俺でも知ってる曲なので駒場先輩も当然知っている。
「わかったわ」
その女の子と駒場先輩は、声を出してお互いのキーを確認し、歌の打ち合わせをしていた。話し合いの結果、ギターは駒場先輩が弾くことになったようだ。
駒場先輩のギターが雑踏の騒音にかき消されることなく響き始めた。
そして、彼女の歌声がその旋律に重ねて周囲に届く。
「さっきとはまるで違う。このクセのある歌声、どこか心地良い」
「わかりますか?お嬢は、小さい頃から歌うのが好きで組の集まりの時は前に出て歌ってたものでした。ですが、年頃なんでしょうね?この声を恥ずかしがって隠すようになったんです。綺麗な声に憧れたんでしょうな。ですが、あっしはこっちの方がずっといいと思いやす」
いつの間にか隣にいたそのスジのお方は、その歌声を聴いてどこか懐かしそうに話した。
そして、サビの部分で駒場先輩と声が重なった。
クセのある女の子の歌とクセのある駒場先輩の声が喧嘩する事なくお互いを更なる高みへと昇華させている。

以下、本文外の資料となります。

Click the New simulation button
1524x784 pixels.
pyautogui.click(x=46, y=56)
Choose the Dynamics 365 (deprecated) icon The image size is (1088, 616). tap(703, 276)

素通りしていた通行人も思わず足を止めて、その歌声を聞いていた。
「あ、これ売れるわ……」
一瞬でそう思った。
「驚きましたね〜〜あのお嬢の歌に綺麗に重なってやがる。そういえば、少年や歌っている少年もあっしらのこと気づいてるんでしょ?怖くはないんですか?」
「怖いって何でですか?」
確かにこの人は只者ではない。
だが、俺はもっと怖い人達の中で育ったので特に恐れる要素はない。
「はは、恐れ入りやした。歌を歌っている少年も大した度胸だと思ってましたが、その上手がおりましたか。きっとお嬢と長いお付き合いになるでしょうから名刺を渡しておきやす。何か困ったことがありやしたらご連絡下さい」
そう言って渡された名刺には、『鬼黒組 若頭 幡ヶ谷安和』と書かれていた。